One of the many benefits of the Trump Administration and the concomitant 2016 Post-Election Ethics Train Wreck, one theory goes, is that it has exposed the ethical rot and lack of integrity of so many previously admired and trusted professions.

Among those that have thoroughly disgraced themselves in their rush to enamor themselves before their progressive, President Trump- loathing colleagues and friends—you know, the good people—have been journalists (of course), academics, psychiatrists, doctors, epidemiologists, ethicists, historians, teachers, judges and lawyers. Thus it shouldn’t have been a surprise (though it was to me, as always an optimistic sap) when efforts to prevent the Trump campaign from having the best possible legal advocates as it pursues challenges to the 2020 election results would bear ugly fruit.

Challenge
Decide whether each of the following statements agrees with the commentary on professions and the Trump campaign, answering yes or no and quoting the words of the commentary that settle it. 1. Judges appear among the professions said to have disgraced themselves. 2. The writer was not surprised by the efforts against the campaign's legal advocates. 3. The legal challenges concerned the 2016 election results.

Data excerpt
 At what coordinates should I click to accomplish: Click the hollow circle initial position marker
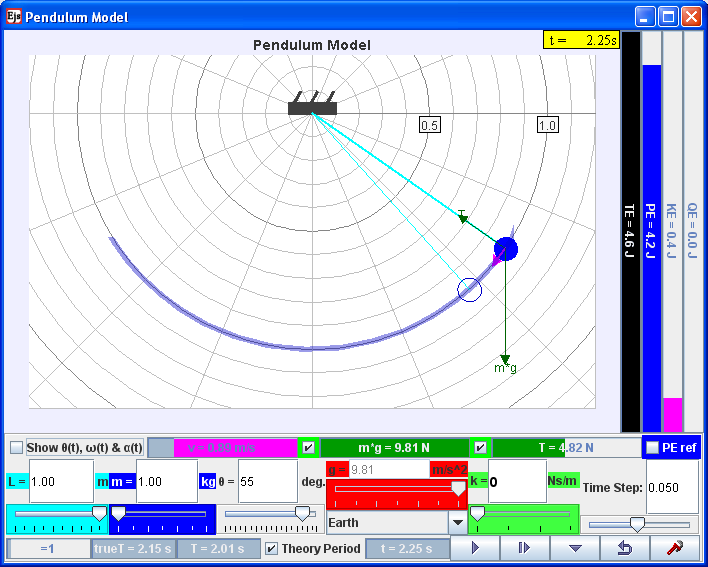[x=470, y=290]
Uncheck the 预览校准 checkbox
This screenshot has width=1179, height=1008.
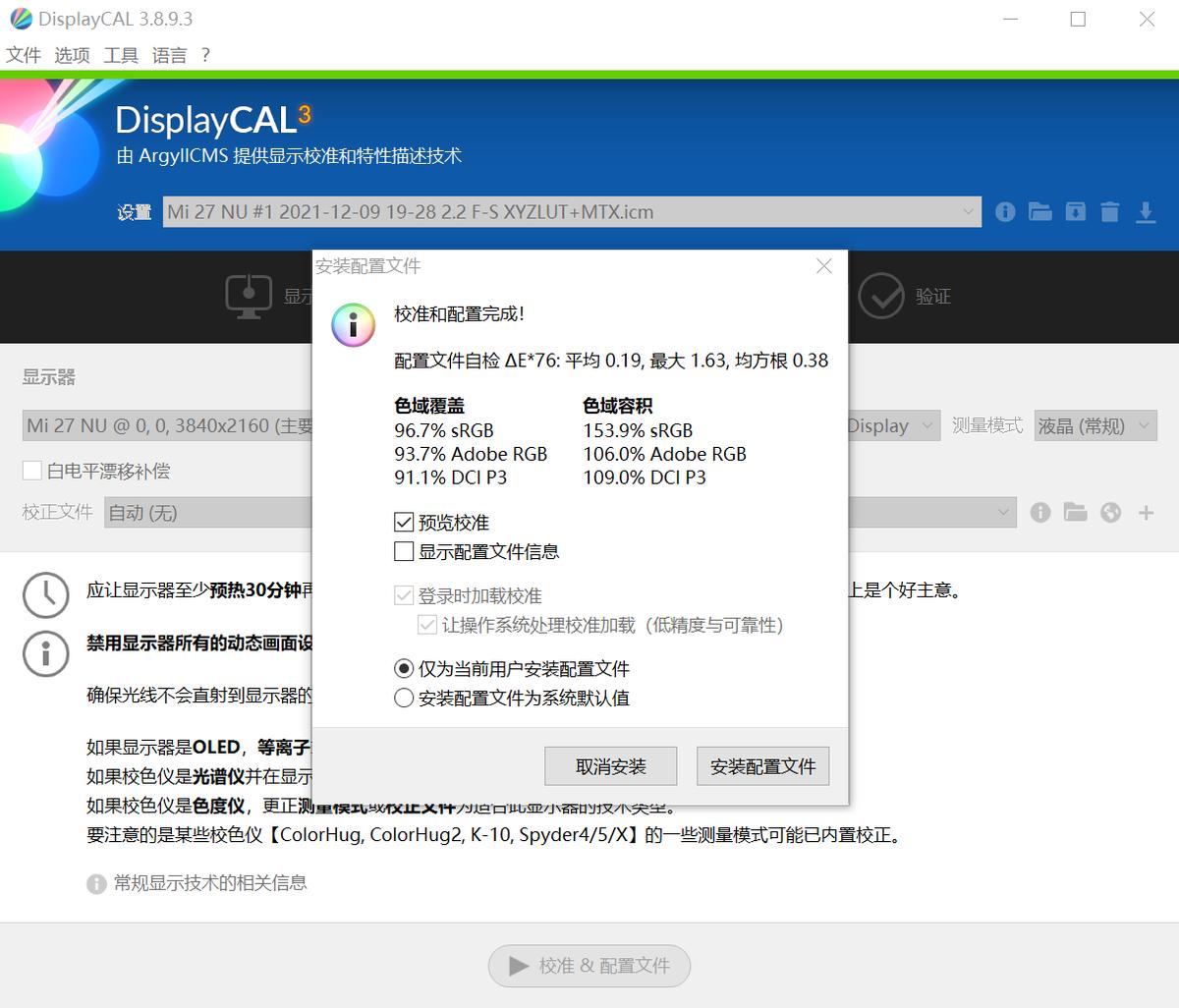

Worked answer
1. Yes: "ethicists, historians, teachers, judges and lawyers."
2. No: "though it was to me, as always an optimistic sap."
3. No: "challenges to the 2020 election results."